## Collected data entries
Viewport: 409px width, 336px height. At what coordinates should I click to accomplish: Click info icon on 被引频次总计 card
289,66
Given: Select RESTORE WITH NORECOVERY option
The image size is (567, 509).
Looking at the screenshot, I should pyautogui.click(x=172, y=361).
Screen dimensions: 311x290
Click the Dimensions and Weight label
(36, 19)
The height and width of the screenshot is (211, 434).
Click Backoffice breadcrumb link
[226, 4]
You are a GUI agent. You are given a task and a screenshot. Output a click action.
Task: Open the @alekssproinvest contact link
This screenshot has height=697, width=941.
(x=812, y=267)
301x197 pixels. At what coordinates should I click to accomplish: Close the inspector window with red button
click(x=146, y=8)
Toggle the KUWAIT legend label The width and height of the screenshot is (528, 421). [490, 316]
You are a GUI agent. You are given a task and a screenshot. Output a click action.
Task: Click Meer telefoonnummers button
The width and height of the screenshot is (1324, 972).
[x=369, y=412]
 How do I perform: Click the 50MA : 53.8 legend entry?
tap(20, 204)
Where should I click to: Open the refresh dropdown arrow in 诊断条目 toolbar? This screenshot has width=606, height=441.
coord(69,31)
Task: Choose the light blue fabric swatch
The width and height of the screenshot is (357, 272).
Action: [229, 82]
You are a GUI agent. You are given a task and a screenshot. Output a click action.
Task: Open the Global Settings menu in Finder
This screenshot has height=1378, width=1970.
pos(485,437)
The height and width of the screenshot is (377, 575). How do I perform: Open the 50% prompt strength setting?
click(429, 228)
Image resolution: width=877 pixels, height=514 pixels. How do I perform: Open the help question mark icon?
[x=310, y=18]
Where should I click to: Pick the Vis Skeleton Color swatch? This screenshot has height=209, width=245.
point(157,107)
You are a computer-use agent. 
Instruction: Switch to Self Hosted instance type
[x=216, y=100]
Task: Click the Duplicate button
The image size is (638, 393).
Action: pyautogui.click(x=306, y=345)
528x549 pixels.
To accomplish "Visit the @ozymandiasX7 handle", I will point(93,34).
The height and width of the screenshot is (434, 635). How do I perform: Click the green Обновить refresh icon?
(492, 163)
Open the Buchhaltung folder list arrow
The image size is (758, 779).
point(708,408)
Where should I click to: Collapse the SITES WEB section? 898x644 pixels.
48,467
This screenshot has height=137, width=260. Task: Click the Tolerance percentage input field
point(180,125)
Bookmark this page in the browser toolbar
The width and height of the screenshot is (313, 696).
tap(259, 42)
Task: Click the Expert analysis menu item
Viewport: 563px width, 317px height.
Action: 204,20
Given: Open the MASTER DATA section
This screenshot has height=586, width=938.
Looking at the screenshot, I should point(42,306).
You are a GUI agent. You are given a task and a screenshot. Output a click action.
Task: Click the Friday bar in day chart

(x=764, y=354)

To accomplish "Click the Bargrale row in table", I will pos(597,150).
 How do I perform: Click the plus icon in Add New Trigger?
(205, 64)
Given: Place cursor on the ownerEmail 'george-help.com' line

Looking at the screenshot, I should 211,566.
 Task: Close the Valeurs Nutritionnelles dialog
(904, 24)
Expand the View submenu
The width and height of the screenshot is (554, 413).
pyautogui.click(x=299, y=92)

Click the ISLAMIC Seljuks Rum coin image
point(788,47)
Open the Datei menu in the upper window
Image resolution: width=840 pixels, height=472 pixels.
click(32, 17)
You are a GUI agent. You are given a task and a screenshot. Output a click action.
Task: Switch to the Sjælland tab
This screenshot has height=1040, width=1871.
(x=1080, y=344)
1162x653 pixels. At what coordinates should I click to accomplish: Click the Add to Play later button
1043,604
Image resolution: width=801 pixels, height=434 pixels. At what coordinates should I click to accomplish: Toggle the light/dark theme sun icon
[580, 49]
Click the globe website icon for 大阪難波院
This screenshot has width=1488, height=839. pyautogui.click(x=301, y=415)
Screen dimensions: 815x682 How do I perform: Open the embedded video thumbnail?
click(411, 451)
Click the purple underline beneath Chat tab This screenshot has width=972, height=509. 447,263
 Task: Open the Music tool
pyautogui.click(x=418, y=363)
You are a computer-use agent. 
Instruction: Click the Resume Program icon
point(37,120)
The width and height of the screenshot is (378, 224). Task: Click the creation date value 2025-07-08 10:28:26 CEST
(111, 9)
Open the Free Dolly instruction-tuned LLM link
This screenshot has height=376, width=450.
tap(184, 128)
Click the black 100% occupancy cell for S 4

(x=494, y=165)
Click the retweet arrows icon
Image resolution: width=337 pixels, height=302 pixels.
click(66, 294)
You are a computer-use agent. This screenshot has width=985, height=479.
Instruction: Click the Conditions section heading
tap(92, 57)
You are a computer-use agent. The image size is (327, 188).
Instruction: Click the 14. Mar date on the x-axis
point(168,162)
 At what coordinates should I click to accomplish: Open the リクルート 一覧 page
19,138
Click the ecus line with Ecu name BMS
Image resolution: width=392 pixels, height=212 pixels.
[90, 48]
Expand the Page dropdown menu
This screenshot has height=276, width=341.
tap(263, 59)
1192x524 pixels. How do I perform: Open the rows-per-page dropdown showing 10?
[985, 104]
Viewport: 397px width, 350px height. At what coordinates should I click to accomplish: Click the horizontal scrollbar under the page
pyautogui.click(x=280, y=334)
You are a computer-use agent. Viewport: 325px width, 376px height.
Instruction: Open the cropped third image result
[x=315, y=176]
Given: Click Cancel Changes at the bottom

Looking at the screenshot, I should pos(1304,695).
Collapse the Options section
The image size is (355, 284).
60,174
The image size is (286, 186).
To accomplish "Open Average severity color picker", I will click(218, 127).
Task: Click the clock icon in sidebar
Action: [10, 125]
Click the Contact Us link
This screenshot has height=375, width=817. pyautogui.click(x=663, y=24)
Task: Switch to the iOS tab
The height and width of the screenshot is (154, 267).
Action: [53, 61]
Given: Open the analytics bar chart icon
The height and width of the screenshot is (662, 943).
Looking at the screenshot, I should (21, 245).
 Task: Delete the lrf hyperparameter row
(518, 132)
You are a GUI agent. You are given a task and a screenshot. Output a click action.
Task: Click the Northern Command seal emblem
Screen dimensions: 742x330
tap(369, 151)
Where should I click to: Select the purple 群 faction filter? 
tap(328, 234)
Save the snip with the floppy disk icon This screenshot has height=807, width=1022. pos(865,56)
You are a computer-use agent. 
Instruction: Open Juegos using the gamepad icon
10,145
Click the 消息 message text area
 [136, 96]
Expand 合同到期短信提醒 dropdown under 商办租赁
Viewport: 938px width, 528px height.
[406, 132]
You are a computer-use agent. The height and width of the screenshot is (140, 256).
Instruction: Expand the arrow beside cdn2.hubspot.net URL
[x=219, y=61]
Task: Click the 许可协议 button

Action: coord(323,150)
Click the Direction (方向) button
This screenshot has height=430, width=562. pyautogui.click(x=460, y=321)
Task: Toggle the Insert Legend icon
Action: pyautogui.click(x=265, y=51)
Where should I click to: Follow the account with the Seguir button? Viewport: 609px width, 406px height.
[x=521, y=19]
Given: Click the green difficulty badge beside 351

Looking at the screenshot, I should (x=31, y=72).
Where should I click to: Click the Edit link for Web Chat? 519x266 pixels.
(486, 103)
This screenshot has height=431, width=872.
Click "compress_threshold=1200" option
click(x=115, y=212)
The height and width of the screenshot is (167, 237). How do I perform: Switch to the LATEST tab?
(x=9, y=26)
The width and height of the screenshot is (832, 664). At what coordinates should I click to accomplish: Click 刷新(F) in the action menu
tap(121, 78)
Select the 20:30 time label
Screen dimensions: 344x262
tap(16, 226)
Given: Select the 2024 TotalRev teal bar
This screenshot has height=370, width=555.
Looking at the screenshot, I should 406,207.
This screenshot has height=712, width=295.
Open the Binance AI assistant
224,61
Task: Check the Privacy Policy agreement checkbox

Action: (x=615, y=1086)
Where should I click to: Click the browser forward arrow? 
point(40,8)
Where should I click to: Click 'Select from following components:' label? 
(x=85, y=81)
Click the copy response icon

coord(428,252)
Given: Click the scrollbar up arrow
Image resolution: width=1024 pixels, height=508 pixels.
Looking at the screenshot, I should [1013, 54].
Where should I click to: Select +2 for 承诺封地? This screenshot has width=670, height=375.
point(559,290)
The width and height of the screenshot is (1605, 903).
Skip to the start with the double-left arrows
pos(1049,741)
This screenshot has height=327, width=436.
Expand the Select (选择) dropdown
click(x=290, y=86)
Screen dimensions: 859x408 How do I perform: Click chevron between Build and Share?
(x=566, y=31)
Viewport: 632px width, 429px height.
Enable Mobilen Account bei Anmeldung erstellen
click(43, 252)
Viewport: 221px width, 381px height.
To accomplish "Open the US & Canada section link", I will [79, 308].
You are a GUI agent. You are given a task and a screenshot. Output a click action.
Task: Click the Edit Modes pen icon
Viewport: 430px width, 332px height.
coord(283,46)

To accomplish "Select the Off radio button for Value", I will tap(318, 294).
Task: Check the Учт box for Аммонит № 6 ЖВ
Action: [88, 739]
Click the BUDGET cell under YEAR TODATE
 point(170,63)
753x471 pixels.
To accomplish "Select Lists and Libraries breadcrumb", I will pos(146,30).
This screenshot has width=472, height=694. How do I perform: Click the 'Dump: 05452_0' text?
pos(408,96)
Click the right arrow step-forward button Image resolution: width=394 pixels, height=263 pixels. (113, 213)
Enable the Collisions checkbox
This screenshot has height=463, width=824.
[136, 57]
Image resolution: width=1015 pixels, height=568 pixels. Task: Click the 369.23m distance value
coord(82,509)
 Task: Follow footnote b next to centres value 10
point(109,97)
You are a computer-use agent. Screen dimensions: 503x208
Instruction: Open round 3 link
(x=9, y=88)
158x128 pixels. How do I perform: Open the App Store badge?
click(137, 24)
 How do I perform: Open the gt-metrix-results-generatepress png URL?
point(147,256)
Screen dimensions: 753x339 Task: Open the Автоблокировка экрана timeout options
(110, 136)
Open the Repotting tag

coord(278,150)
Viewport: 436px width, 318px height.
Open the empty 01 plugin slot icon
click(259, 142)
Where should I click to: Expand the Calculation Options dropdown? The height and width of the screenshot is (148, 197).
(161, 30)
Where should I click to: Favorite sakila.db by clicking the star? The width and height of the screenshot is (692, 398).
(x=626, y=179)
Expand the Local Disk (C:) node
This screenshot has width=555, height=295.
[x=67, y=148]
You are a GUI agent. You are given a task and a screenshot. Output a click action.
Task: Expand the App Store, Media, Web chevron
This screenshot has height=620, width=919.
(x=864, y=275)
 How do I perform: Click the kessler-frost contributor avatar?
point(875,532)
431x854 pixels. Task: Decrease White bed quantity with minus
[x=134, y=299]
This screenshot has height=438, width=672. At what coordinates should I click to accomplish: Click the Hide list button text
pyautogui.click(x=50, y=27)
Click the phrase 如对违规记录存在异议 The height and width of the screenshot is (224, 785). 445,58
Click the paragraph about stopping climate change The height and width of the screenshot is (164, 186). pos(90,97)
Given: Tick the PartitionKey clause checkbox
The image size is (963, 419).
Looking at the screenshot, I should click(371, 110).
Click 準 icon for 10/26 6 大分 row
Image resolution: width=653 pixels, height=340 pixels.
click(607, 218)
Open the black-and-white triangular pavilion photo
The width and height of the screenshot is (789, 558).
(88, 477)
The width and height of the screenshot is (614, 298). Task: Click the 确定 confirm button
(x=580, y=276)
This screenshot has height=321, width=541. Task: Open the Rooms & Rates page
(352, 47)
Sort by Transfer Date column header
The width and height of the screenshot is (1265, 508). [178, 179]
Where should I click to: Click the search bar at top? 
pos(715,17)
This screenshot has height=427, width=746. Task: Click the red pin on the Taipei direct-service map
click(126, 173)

## To do
Give the number of lines above that hold the word "computer", and nothing more.

## Response below
8